Desperately casting around for a last-minute gift? Too price sticker-shocked to get an iPad or Kindle Fire HD?
You may be relieved to learn that the $50 Barnes & Noble Nook Tablet 7, which was shipping with Adups backdoor-planting firmware preinstalled, has got a fix.
Sort of. Hold on to your wallets: some say you still shouldn’t buy it, since the tablet is still vulnerable to an even more serious exploit than the Adups adware/spyware: namely, Stagefright.
From Android Central (link added):
There are plenty of reasons to still not buy this tablet. Beginning with the fact that it’s still 100% vulnerable to CVE-2015-6616. In human language, that means the Stagefright exploit. The Android version (6.0 in this case) should be at least partially patched, but there are security updates for the processor which have not been applied.

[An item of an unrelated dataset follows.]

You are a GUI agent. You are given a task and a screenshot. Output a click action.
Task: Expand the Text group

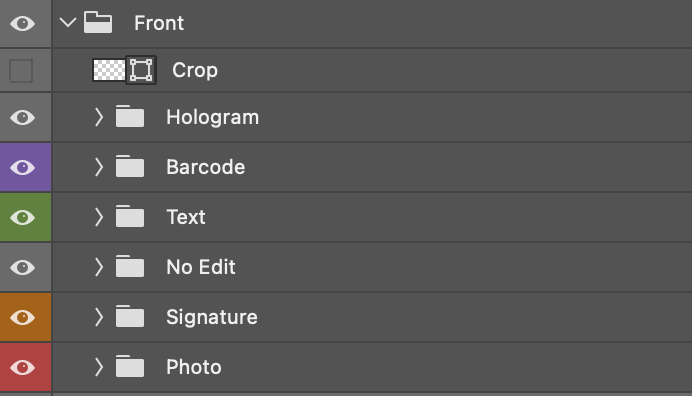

You might remember Stagefright as the collection of eight vulnerabilities rolled up under one good, scary name.
Stagefright was one of a collection of big security holes – the worst, actually discovered in Android last year that motivated Google to start issuing monthly security updates in the OS. Samsung did the same.
As we noted last month, Adups was recently found on several models of Androids that were pushing text messages, call logs, contacts, location information and more to a company in China, bypassing the Android permission model and executing remote commands with escalated system privileges.
The same Adups firmware has been shipping preinstalled on the Nook 7, as researcher Charles Fisher detailed in a Linux Journal post published on Tuesday.
Following a flurry of media attention, Barnes & Noble reached out to 9to5 Google to say that it pushed out a software update to all Nook devices prior to sales.
The newer version of the firmware, Adups 5.5, doesn’t break Google’s security requirements, Barnes & Noble says. Adups has also confirmed that it hasn’t been harvesting user data from Nook 7 units.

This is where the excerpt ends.